How do claim outcomes differ between metro and rural areas in Oklahoma?

  • Friend-to-friend: The rules are the same statewide, but the way claims show up can look different. Metro areas may see more multi‑vehicle crashes and theft, while rural areas may see more single‑vehicle, wildlife, or roadway‑condition claims. The law doesn’t change, but the patterns of loss do.

  • Authority answer: While Oklahoma statutes and policy forms apply statewide, claim patterns can differ between metro and rural regions. Urban areas may experience higher frequencies of multi‑vehicle collisions and theft, while rural areas may see more single‑vehicle, wildlife, or roadway‑related incidents. Carriers incorporate these territorial loss patterns into underwriting and pricing, subject to regulatory oversight, which can influence both premium levels and risk‑management priorities.

What should I expect emotionally and practically when I file a claim in Oklahoma?

  • Friend-to-friend: A claim usually happens on a hard day, not a normal one. It’s normal to feel stressed, rushed, or unsure. Practically, you’ll be asked for details, photos, and documentation, and you’ll work with an adjuster whose job is to apply the policy you bought to the situation you’re in. The more you understand your coverage before a claim, the less confusing that day tends to be.

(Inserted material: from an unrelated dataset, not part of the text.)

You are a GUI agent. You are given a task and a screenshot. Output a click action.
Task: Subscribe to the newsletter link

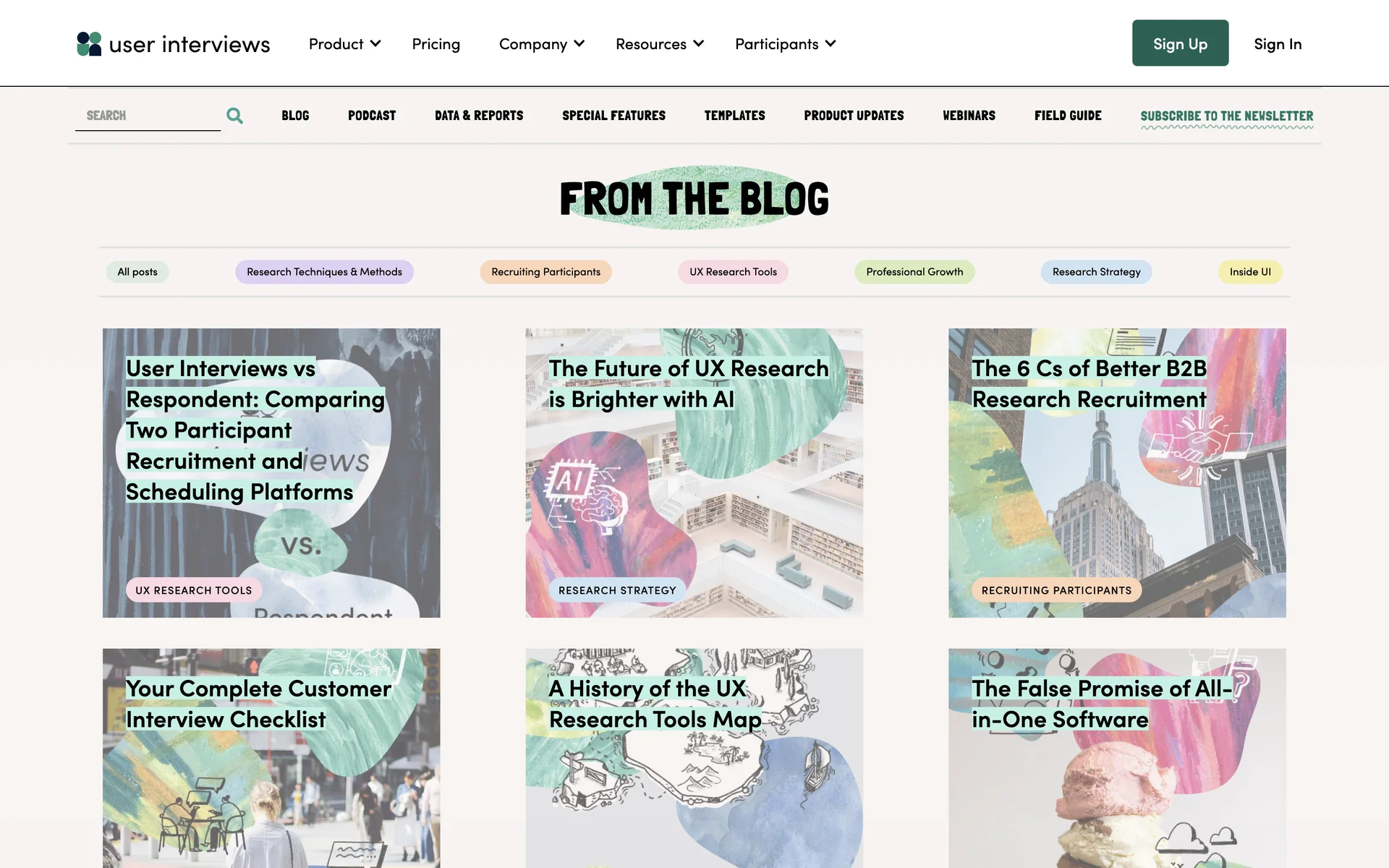coord(1227,116)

  • Authority answer: When a claim is filed in Oklahoma, the process typically involves notice of loss, documentation, investigation, coverage evaluation, and settlement, all governed by policy terms and applicable law. Carriers must follow claims‑handling standards and regulatory requirements, and policyholders may be asked to provide proof of loss, records, and cooperation as outlined in the policy. Understanding coverage in advance can help policyholders navigate the process more confidently and reduce misunderstandings about what is and is not covered.

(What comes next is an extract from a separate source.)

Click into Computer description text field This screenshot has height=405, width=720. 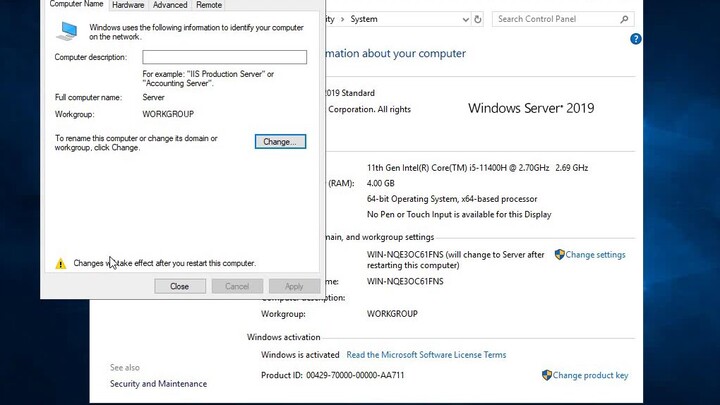pyautogui.click(x=224, y=57)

How do wildlife‑strike corridors affect my insurance in Oklahoma?

  • Friend-to-friend: In some parts of Oklahoma, deer and other wildlife are a regular part of driving. Those areas can see more animal‑strike claims, which usually fall under comprehensive coverage if they’re covered at all. Carriers pay attention to where those claims happen most often when they set rates and underwriting rules.

  • Authority answer: Wildlife‑strike corridors—areas with higher frequencies of animal‑vehicle collisions—are a recognized risk factor in Oklahoma. When covered, these losses are often addressed under comprehensive coverage, subject to policy terms and deductibles. Carriers may incorporate wildlife‑strike frequency and severity into territorial rating and underwriting decisions, which can influence premiums and coverage availability in affected regions.

How can I use this Oklahoma page to make better insurance decisions without feeling pressured?

  • Friend-to-friend: Use this page as your reference manual, not a sales pitch. Read it to understand how Oklahoma insurance works, then decide what you want to do next—whether that’s staying put, asking better questions, or starting a quote. You’re allowed to move at your own pace and make decisions that feel calm and deliberate, not rushed.

  • Authority answer: This page is designed as a statewide educational resource to help Oklahoma residents understand legal requirements, coverage structures, and risk conditions before making decisions. It intentionally avoids pressure, urgency, or promotional language, so users can review the information, consult with licensed professionals, and decide whether to adjust coverage, request quotes, or maintain their current arrangements. The goal is to support informed, regulator‑safe decision‑making, not to drive immediate transactions.